ADAM REPO BROWSER

PATH: /core/data_processing
SYSTEM ONLINE
Directory Contents
📄 README.md Preview
# Universal Ingestor Pipeline

The `core/data_processing/` directory houses the "Universal Ingestor," Adam's centralized data ETL (Extract, Transform, Load) pipeline.

## 🎯 Mission
**"Garbage in, Garbage out."** The Ingestor ensures that only clean, normalized, and verified data reaches the reasoning engine.

## 🔑 Key Components

### 1. Universal Ingestor (`universal_ingestor.py`)
The main entry point. It accepts raw files (PDFs, HTML, JSON) or text and orchestrates the cleaning process.
*   **Features:** PII redaction (via Presidio), format normalization, and metadata tagging.
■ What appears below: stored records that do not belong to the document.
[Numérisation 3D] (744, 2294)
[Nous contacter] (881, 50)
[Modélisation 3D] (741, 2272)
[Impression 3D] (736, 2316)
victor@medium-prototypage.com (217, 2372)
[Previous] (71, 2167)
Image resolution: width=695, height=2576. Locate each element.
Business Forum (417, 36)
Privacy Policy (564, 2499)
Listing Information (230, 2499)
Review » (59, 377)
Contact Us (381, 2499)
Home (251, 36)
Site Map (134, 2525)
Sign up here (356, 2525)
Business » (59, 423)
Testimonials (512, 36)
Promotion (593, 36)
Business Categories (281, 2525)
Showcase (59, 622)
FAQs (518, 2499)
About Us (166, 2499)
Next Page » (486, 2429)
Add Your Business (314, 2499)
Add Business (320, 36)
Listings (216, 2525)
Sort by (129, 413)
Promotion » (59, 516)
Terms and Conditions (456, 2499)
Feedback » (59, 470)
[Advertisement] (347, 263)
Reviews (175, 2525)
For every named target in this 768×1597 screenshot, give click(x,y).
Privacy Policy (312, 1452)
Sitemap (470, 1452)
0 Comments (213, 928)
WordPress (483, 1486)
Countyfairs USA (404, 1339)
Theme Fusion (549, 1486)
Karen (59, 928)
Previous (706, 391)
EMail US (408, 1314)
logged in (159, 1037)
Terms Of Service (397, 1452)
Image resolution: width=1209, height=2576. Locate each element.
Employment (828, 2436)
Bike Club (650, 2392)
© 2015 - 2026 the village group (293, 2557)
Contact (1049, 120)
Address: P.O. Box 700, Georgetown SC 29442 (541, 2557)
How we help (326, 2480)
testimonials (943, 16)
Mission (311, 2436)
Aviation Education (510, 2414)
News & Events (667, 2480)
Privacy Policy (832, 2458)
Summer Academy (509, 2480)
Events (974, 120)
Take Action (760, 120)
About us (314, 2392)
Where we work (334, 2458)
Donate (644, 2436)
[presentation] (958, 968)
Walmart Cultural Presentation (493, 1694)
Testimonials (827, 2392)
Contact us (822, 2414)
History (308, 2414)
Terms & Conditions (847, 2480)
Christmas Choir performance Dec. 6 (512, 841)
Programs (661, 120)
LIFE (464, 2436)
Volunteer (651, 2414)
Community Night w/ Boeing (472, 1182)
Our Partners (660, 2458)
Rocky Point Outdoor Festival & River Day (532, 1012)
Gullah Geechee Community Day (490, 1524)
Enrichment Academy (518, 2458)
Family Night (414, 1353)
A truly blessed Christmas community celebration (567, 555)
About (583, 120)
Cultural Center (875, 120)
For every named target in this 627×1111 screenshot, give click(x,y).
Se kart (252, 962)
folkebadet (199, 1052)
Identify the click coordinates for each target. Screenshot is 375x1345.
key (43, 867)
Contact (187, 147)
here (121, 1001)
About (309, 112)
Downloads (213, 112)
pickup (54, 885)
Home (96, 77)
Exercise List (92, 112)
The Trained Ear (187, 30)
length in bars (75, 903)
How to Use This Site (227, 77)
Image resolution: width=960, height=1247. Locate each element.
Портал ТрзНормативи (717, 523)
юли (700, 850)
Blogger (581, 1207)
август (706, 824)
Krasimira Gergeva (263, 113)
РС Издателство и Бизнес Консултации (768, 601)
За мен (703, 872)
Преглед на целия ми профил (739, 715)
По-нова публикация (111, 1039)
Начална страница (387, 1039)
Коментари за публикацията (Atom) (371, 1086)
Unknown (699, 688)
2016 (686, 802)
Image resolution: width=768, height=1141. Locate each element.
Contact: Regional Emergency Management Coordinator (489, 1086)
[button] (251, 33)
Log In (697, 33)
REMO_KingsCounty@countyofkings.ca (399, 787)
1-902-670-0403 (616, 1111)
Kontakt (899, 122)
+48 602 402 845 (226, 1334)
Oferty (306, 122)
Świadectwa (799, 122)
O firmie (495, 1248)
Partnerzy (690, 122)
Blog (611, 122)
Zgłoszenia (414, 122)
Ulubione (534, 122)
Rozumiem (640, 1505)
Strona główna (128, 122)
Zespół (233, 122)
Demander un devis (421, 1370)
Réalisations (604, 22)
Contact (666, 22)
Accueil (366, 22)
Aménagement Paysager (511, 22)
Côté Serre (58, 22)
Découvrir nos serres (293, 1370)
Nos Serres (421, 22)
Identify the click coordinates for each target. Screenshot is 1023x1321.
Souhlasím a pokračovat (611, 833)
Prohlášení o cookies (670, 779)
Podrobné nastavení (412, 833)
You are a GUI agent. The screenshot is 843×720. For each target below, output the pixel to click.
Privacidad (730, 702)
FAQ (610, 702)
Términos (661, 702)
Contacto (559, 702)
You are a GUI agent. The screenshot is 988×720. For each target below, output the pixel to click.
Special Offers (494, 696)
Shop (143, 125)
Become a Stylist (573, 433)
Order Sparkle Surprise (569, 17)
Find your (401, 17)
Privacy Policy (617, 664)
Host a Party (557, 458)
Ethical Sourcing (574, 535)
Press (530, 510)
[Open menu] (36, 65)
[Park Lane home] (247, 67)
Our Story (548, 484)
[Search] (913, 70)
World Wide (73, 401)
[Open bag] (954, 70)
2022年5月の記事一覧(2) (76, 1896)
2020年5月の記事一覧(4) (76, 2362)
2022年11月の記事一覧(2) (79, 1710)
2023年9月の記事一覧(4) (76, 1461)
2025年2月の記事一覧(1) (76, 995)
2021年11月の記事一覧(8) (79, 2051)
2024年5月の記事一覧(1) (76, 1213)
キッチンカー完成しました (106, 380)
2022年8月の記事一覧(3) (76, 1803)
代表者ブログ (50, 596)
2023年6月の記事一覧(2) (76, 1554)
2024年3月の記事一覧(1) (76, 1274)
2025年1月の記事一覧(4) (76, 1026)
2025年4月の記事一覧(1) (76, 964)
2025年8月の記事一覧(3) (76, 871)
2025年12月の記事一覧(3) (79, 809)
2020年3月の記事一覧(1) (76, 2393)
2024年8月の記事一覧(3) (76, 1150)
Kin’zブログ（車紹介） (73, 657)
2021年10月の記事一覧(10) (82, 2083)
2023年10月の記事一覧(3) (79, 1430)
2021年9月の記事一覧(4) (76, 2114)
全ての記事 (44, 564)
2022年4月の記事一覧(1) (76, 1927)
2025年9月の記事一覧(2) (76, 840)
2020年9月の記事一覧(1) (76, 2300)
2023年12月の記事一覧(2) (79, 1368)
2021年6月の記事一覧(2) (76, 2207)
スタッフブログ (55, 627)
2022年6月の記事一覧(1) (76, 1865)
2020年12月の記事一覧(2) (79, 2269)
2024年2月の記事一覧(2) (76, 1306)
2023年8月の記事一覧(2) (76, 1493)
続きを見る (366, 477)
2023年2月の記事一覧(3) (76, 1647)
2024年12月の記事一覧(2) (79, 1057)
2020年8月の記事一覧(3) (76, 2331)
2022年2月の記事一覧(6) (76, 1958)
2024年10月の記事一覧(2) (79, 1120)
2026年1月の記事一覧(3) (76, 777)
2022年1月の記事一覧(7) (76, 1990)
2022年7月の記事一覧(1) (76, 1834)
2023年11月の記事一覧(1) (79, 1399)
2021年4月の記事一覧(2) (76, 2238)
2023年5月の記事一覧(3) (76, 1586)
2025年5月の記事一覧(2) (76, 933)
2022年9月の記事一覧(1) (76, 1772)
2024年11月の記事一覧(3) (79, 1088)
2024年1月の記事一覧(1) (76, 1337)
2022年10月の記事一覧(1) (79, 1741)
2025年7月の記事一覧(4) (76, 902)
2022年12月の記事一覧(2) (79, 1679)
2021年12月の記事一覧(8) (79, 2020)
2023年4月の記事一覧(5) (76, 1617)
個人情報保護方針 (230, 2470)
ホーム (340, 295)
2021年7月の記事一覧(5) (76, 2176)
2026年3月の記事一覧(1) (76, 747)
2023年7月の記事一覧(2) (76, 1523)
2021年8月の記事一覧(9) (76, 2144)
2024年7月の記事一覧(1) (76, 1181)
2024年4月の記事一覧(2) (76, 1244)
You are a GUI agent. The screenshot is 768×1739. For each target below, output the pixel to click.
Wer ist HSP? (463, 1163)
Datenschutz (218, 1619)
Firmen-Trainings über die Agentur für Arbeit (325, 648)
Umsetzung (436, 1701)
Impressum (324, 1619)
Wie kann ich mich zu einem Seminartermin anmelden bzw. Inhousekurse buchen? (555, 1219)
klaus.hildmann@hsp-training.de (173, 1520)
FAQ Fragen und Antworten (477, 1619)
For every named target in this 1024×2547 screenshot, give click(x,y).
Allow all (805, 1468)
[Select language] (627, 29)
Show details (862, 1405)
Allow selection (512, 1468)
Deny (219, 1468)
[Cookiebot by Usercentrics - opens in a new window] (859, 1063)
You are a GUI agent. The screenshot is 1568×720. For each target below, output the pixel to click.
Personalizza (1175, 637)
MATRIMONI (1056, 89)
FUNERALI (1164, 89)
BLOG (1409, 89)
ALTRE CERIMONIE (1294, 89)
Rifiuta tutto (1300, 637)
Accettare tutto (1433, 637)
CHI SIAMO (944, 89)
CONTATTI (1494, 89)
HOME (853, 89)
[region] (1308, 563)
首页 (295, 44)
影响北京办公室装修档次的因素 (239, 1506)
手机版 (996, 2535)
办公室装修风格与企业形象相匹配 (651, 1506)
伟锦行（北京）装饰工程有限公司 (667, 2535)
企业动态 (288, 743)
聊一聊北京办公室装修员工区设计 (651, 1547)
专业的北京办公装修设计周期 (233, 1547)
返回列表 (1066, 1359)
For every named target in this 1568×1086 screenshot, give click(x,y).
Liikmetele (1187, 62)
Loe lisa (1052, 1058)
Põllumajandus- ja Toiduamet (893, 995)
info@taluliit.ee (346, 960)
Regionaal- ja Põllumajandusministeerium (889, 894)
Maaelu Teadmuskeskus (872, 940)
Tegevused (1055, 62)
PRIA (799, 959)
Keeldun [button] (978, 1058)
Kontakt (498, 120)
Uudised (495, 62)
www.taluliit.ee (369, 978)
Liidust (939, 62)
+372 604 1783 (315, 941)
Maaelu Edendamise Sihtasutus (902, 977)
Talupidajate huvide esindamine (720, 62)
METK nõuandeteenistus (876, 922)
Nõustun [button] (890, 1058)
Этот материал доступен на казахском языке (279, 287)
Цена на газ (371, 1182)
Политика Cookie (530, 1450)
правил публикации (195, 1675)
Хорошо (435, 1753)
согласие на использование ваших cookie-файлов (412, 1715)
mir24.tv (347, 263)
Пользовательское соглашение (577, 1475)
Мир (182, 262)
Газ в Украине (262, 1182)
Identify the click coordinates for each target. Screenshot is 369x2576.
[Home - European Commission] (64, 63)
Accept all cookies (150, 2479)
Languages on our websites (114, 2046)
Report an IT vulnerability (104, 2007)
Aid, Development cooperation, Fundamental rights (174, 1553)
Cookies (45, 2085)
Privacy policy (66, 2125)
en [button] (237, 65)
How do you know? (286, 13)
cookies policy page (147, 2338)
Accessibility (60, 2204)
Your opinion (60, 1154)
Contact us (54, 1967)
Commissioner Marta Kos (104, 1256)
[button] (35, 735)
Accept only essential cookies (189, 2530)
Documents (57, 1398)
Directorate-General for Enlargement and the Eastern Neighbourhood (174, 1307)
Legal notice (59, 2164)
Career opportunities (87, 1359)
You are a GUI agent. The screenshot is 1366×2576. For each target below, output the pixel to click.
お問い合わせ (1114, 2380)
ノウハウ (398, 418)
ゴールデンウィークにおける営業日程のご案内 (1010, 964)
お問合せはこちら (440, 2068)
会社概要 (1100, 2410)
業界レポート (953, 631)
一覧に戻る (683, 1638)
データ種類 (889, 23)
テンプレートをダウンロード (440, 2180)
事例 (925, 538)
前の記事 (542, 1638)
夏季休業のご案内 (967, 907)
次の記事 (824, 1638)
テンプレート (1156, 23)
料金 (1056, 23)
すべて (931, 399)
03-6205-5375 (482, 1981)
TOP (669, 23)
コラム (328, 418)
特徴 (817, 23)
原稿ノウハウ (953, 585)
### 2. Semantic Conviction (`semantic_conviction.py`)
A module that scores data reliability. It uses embeddings to compare new information against known "Golden Truths" (e.g., verified SEC filings).
*   **Input:** A data snippet.
*   **Output:** A 0-100% confidence score.

### 3. Conviction Scorer (`conviction_scorer.py`)
A heuristic-based scorer that evaluates the source credibility (e.g., Bloomberg > Reddit).

## 🚀 Usage

```python
from core.data_processing.universal_ingestor import UniversalIngestor

ingestor = UniversalIngestor()
clean_data = ingestor.process_file("path/to/annual_report.pdf")
print(clean_data.metadata.conviction_score)
```

## ⚠️ Extension Rules
*   **Idempotency:** Processing the same file twice should yield the same result.
*   **Non-Destructive:** Always preserve the raw source link/hash in the metadata.